Investors should get out more, Northern Trust Asset Management (NTAM) argues in a new study detailing the perils of home country bias.
The NTAM report says investors would benefit from some quantitative-based home bias corrective training designed to improve diversification and lower portfolio risks.
In fact, the paper – authored by NTAM portfolio strategy specialists Michael DeJuan, Laura Di Poce and Prahhllada Saragur – says local share market weights in global indices should serve as the baseline for determining allocation levels.
“It should be noted that investors should have a solid rationale for increasing the weight to their domestic market (over and above market weight), such as strong capital market assumptions, an investment edge in the domestic market, or risk reduction/diversification purposes,” the NTAM study says.
For NZ-based investors the global context translates to a local equities portfolio weighting of just 0.1 per cent but idiosyncratic factors – such as tax, regulatory barriers and “information asymmetries” – provide a wider range of reasonable outcomes.

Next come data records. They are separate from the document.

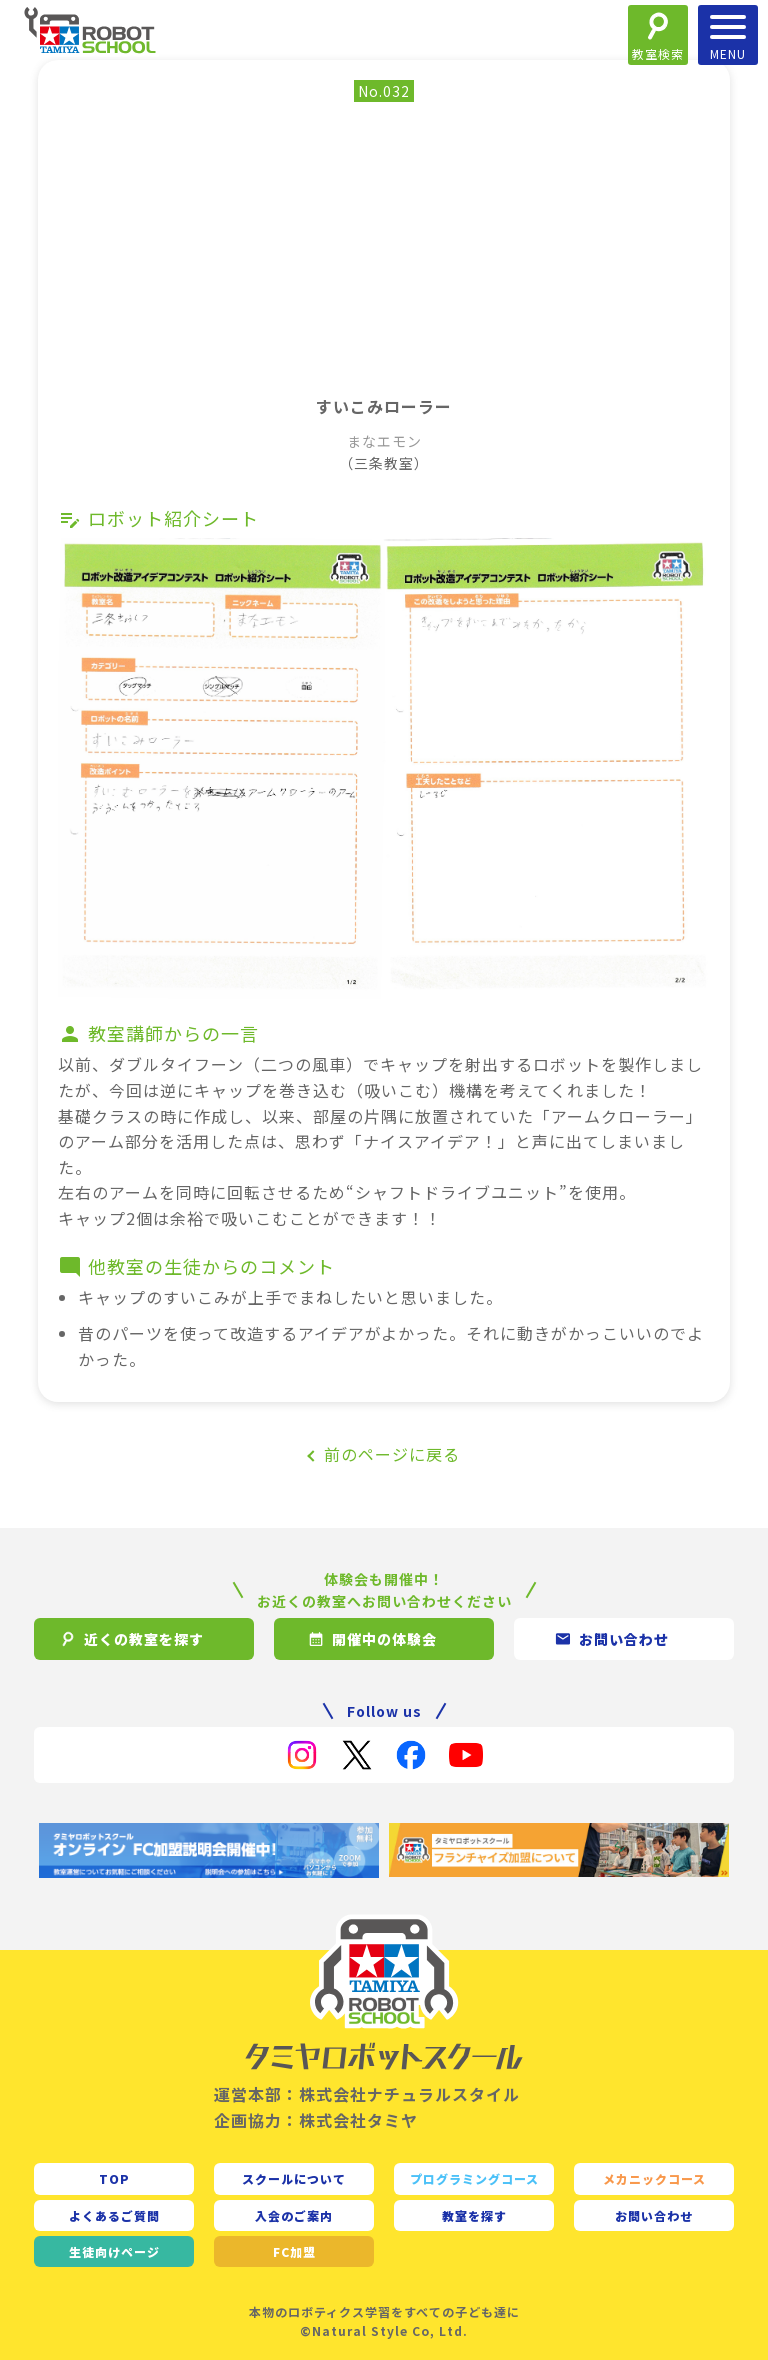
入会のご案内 (294, 2215)
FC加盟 (294, 2251)
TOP (114, 2178)
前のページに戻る (392, 1454)
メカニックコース (654, 2178)
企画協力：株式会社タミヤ (316, 2120)
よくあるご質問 (114, 2215)
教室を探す (474, 2215)
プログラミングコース (474, 2178)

Based on the “general guidelines” laid out in the NTAM paper, for instance, the arguable NZ home share market allocation spans from 0 to 40 per cent. UK investors face the widest home-v-away choice with a reasonable domestic equities weight ranging from 4 to 72 per cent.
South Korean investors, by contrast, should keep local share allocations to between 2 and 5 per cent of their overall portfolio, the report says.
While the US market – the most liquid and widely diversified in the world – can support a higher home bias, the paper says even there a global allocation is advisable.
“We note that following these guidelines, a U.S. investor’s domestic equity allocation would be anchored at approximately 60% of their equities, but could range as high as 89%, based on current data,” the NTAM study says. “We believe that due to sector concentrations, and other issues of concentration and diversification outlined above, that foreign equities should not be entirely eliminated from a U.S investor’s portfolio, as they can still serve as a useful diversification tool.”
The paper notes that despite the broader diversification in US markets, sector concentration “has become an increasing issue of late given the stock performance of companies such as Apple, Microsoft and other tech behemoths”.
But the NZ share market has the highest concentration of all those covered in the NTAM study.
“In New Zealand, the top 10 names make up an astounding 76% of the MSCI New Zealand IMI index,” the report says. “All of the country indexes that we reviewed had a higher top 10 concentration than the MSCI ACWI IMI Index (14%).”
After NZ, South Korea shows the highest top 10 stock market concentration of 50 per cent followed by Australia (46 per cent) and Canada (41 per cent).
“Adding foreign equity investments to a domestic portfolio helps produce more diversified portfolios and alleviates concentration risks related to investing domestically only,” the study says. “The trick is to identify the right balance. Many rational reasons validate a home bias, but we have presented analysis to challenge that bias and a framework for working out allocations to home country equities.”
NTAM has an increasing presence in NZ including through recent deals with ANZ Investments, Westpac/BT as well as a long-standing mandate with the NZ Superannuation Fund.